Key research themes
1. How do network topology and multilevel organization govern biological function and information flow?
This research theme investigates the hierarchical and multi-scale organization of biological systems represented as networks, focusing on how interactions at different levels (amino acids, proteins, cells, organs, ecosystems) coordinate to produce biological functions. It emphasizes understanding the flux of information across these levels, the emergence of systemic behaviors, and the role of mesoscopic or 'middle-out' control structures. Current approaches explore the coexistence of bottom-up, top-down, and middle-out perturbation mechanisms and their implications for the explanation of biological causality beyond simple molecular determinism.

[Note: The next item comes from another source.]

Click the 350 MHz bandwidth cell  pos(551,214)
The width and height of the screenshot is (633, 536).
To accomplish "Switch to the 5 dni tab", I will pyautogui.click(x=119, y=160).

2. What are effective computational and graph-theoretical methodologies for analyzing and interpreting biological networks?
This theme centers on the development, evaluation, and application of computational tools grounded in graph theory to analyze complex biological networks. It encompasses quantitative measures such as centrality metrics and network topology characterization, visual analytic software, algorithms for network inference and expansion, and benchmarks for link prediction. The theme addresses challenges of high-dimensional omics data, robustness to noise, achievable through metric space representations, and scalable visualization, thus facilitating biological insight extraction and translational applications.
3. What are the structural and functional properties of protein-protein interaction (PPI) networks that determine biological significance and robustness?
This theme investigates the architecture and functional implications of protein-protein interaction networks as specific biological systems. It explores metric space models to assess hub distribution, network center zones, and their association with essentiality and biological function. Studies consider scale-free and small-world properties, modularity, robustness against perturbations, and the evolutionary constraints shaping PPI networks. Understanding these properties informs therapeutic target discovery and offers foundations for designing biomimetic non-biological networks.